(771d) Tether Supported Biomembranes with Phase Composition and Orientation Control for Biomaterial Ligand Displays and Membrane Protein Assays

Authors: 
Houlihan, W., City College of New York (Graduate Center, CUNY)
Gilchrist, L., City College of New York of CUNY
Li, Y., Memorial Sloan-Kettering Cancer Center
Integral membrane proteins are highly sensitive to the composition and phases within biomembrane microenvironments of a cell and have a wide variety of functionalities, ranging from cleavage to transport to cell-to-cell signaling. The proteins often contain large extramembrane domains leading to difficulties in reconstitution in isolated systems. These proteins require a confluent bilayer, proper protein and substrate orientation, and appropriate chemical environment, along with adequate spacing to relieve outside stresses on the membrane. Despite extensive studies across a variety of integral membrane proteins, a high throughput systematic assay has yet to be developed for such proteins.

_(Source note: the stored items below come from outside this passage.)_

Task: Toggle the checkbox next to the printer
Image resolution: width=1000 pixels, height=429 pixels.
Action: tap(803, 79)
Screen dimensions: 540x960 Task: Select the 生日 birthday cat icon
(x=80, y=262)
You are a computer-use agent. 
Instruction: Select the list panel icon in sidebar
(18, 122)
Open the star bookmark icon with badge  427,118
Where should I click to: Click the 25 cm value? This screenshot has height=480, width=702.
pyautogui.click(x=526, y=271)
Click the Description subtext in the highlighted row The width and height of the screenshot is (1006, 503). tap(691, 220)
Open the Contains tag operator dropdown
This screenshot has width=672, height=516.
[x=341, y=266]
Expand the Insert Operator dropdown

In these studies, a supported lipid bilayer containing tethering and cushioning moieties is developed to isolate the biologically relevant transmembrane orientations of the membrane bound enzymatic system. This work shows two biomembrane platforms used to build new multifunctional systems, planar biomembranes and also spherical proteolipobeads that facilitate high throughput analysis. We have characterized the structures, phase localization and compositions of enzymes in proteolipobead and planar systems by employing correlative optical and surface microscopy from the micro- to the nanoscale. The primary imaging modalities are superresolution microscopy and atomic force microscopy performed in tandem. This work is directed at the at the intramembrane protease gamma-secretase, an enigmatic enzyme with major public health relevance. It is proposed that a platform containing biologically active proteins in appropriate configurations and lipid compositions with proper support structures can be developed for the functional analysis of gamma-secretase and other integral membrane proteins.